Credit: Fred Hutch file

SEATTLE - Evolutionary biologists at Fred Hutchinson Cancer Research Center, University of Washington and the University of Utah may have solved a century-old evolutionary riddle: How did two related fruit fly species arise from one?

Researchers have helped answer this question through the discovery of a gene responsible for dividing two species of fruit flies. The existence of this mysterious gene had been guessed at since 1910, when geneticists first noticed that the two types of flies, when mated, had only daughters - and no sons. The definition of a species is that it cannot breed successfully with another species; understanding these reproductive barriers is key to understanding speciation.

The findings, published Friday in Science, arose from a collaboration of the laboratories of evolutionary biologist Dr. Harmit Malik, a member of the Basic Sciences Division at Fred Hutch, and fly geneticist Dr. Nitin Phadnis, assistant professor and Mario R. Capecchi Endowed Chair in Biology at the University of Utah.

Malik and Phadnis first met to brainstorm the experiment that would solve this evolutionary conundrum when Phadnis was a postdoctoral fellow in Malik's Fred Hutch lab. The researchers planned to mutate one of the fly species in the hopes of randomly disrupting the mystery gene and thus allowing males to be born.

Because they knew the flies would have many other mutations sprinkled throughout their genome, they calculated that they'd need to find seven rare male flies to conclusively pinpoint the mystery gene's identity. From that point, the scientists jokingly referred to the elusive sons as the seven samurai, after the classic Akira Kurosawa film of the same name.

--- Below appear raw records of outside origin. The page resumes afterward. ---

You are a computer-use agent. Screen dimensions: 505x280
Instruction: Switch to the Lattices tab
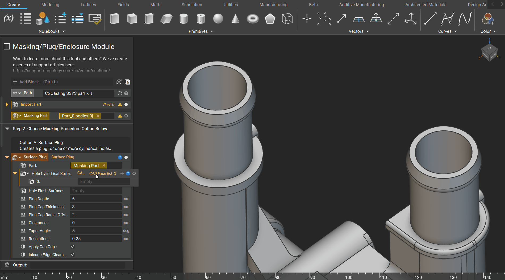(x=88, y=5)
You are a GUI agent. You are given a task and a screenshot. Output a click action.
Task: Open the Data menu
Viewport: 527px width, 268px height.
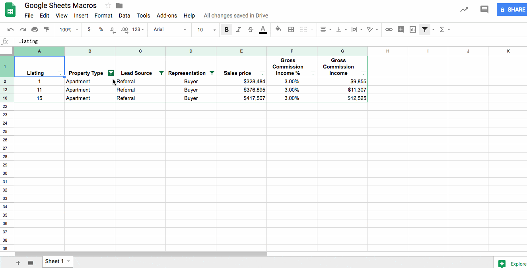click(124, 16)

The researchers estimated the seven samurai experiment would take about six months of mutating, mating and examining the tiny insects. Six months later, they'd found no male flies. About a year after that, however, after mating some 55,000 mother and mutant father pairs, the researchers sifted through 330,000 daughter flies and found six precious sons.

They never did find their seventh samurai, but it turned out they didn't need to. In collaboration with colleagues at the University of Washington, Malik and Phadnis found that all six males had mutations in the same gene, meaning they'd found what they were seeking.

Known as gfzf, this cell-cycle checkpoint gene is important for regulating how cells progress through division. For these particular fly species, Drosophila melanogaster and Drosophila simulans, it appears to also play a role in speciation - how one species evolves into two.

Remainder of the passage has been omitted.